*PROBLEM TO WORK ON*. The response should contain only the line with "Click the middle window control circle" and every line after it to the end of the listing below, duplicated exactly; no picture belongs in it.

*RECORD EXTRACTS*.
=== Begin Enclosure ===

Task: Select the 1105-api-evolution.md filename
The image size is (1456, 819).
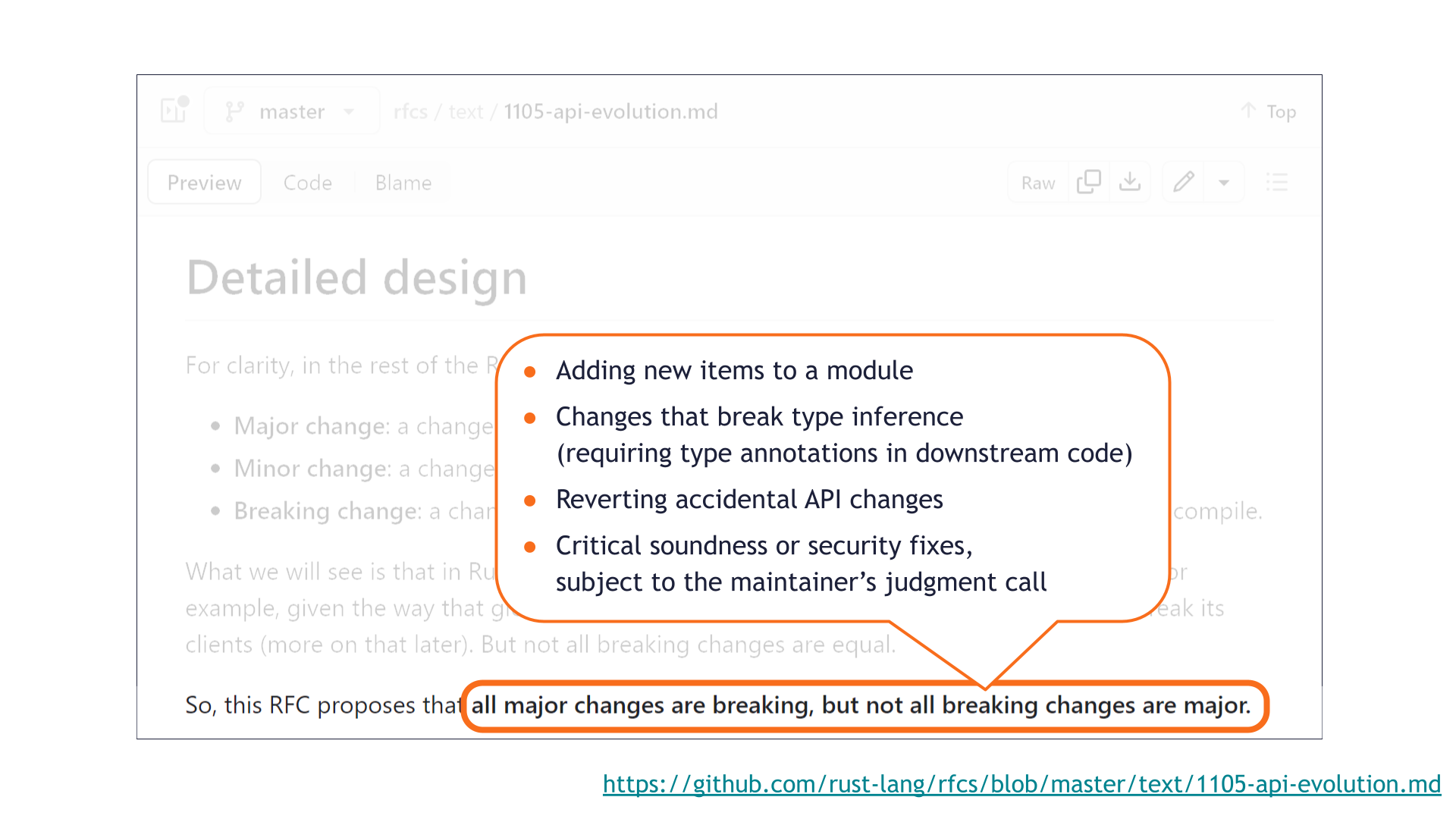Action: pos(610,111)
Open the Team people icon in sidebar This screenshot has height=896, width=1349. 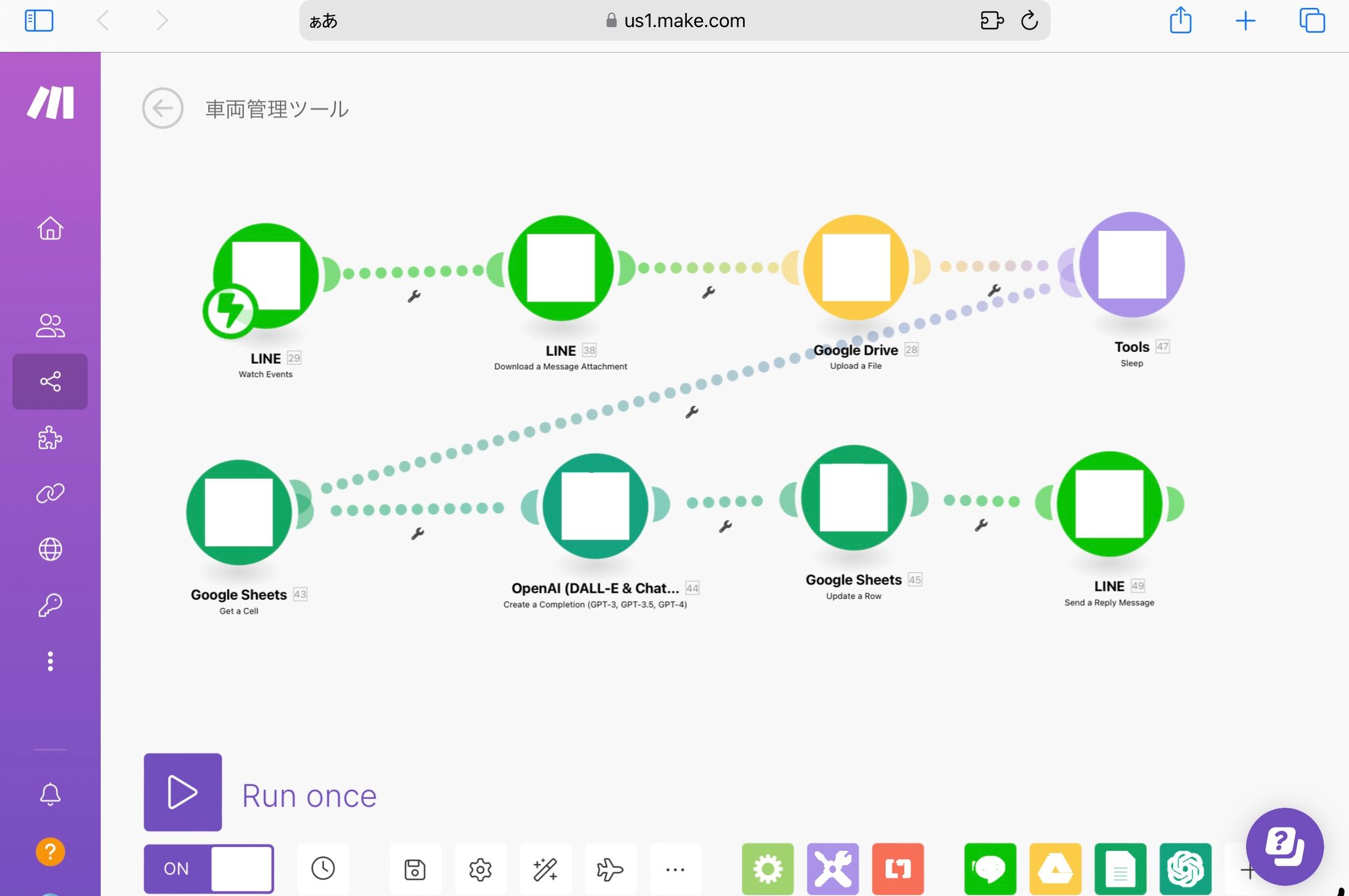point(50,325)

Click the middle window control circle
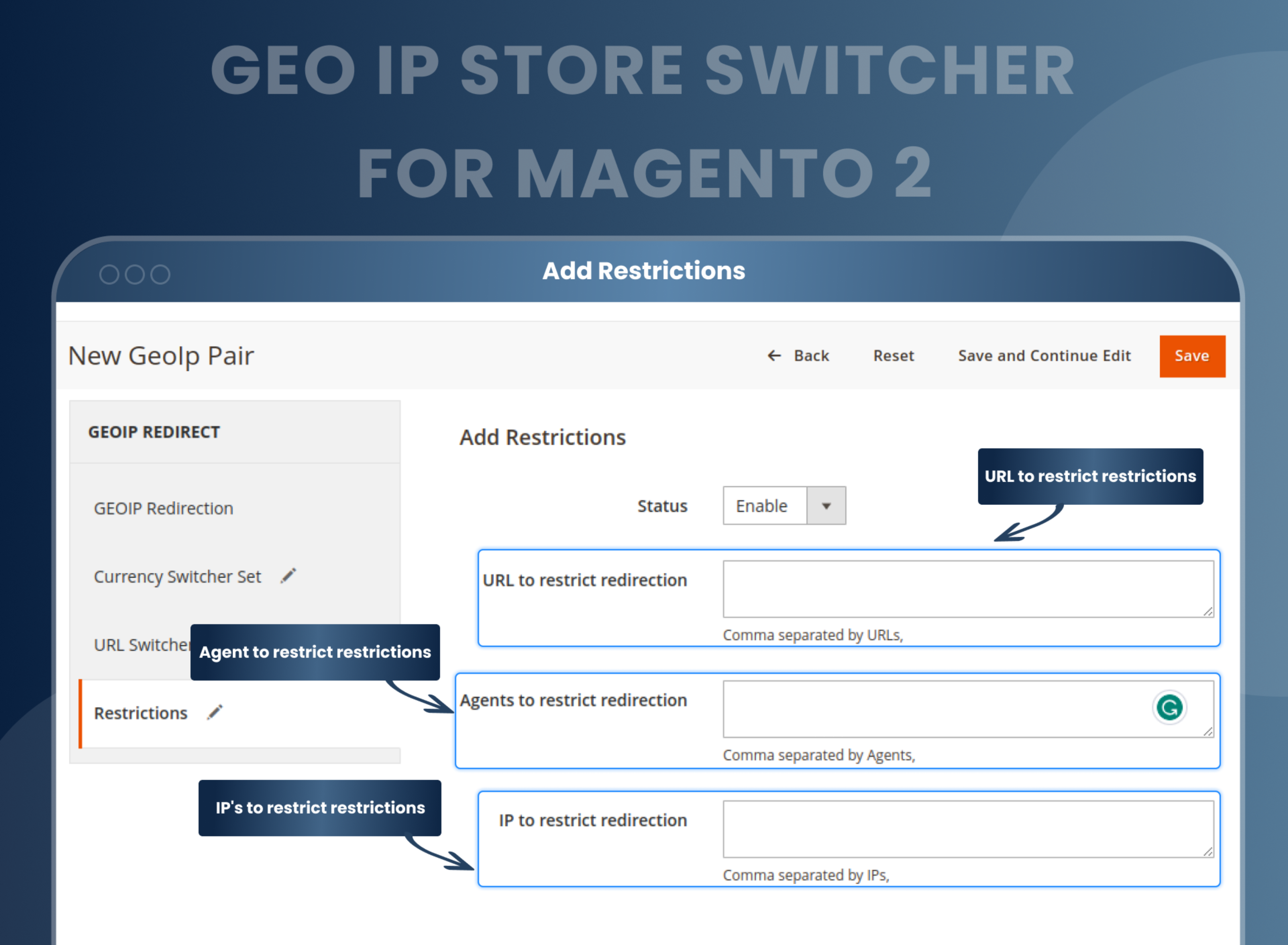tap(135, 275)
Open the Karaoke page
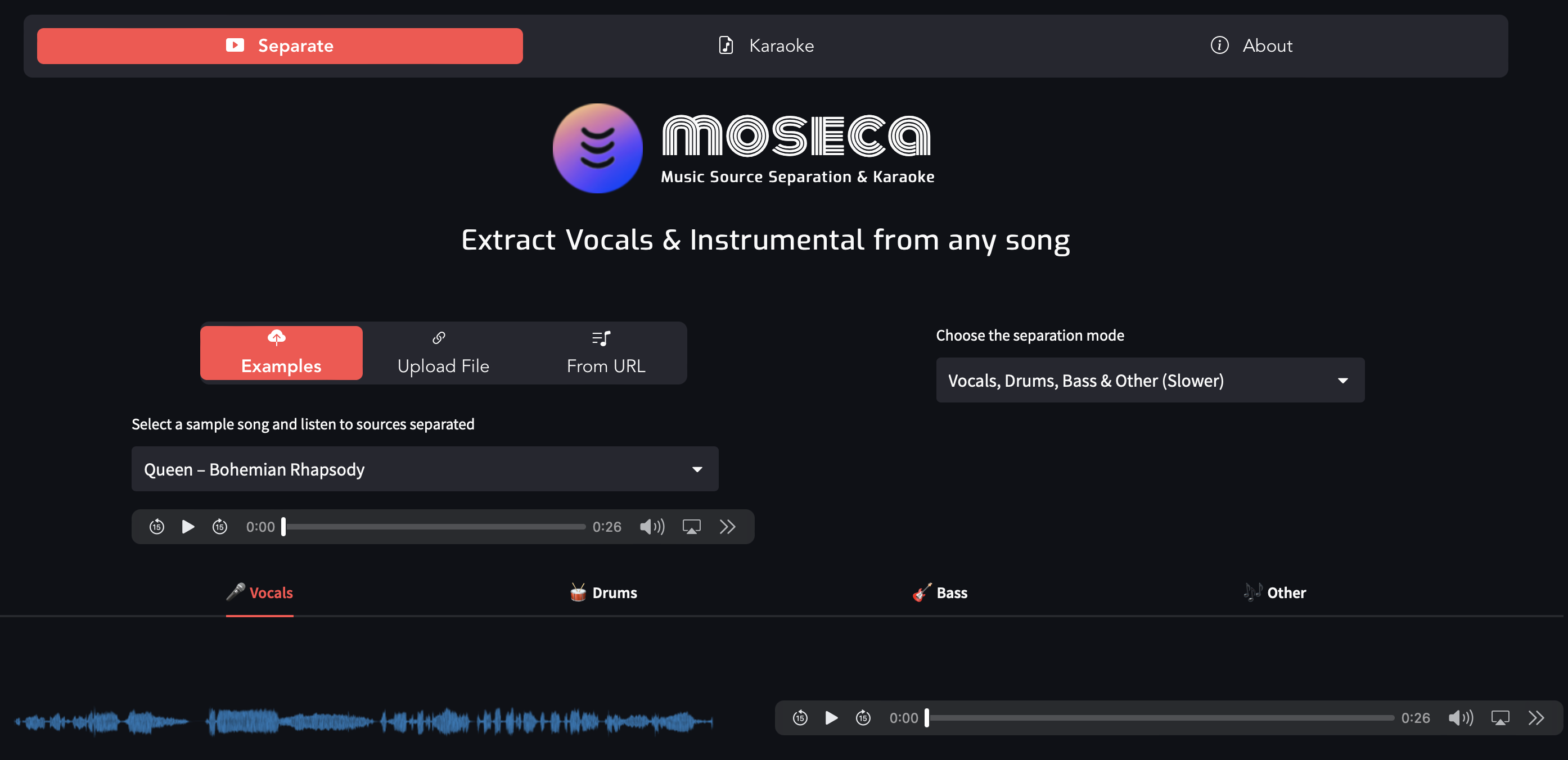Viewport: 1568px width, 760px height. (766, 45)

=== End Enclosure ===

*ANSWER FOR THIS EXERCISE*.
Click the middle window control circle
tap(135, 275)
Open the Karaoke page
Viewport: 1568px width, 760px height. (766, 45)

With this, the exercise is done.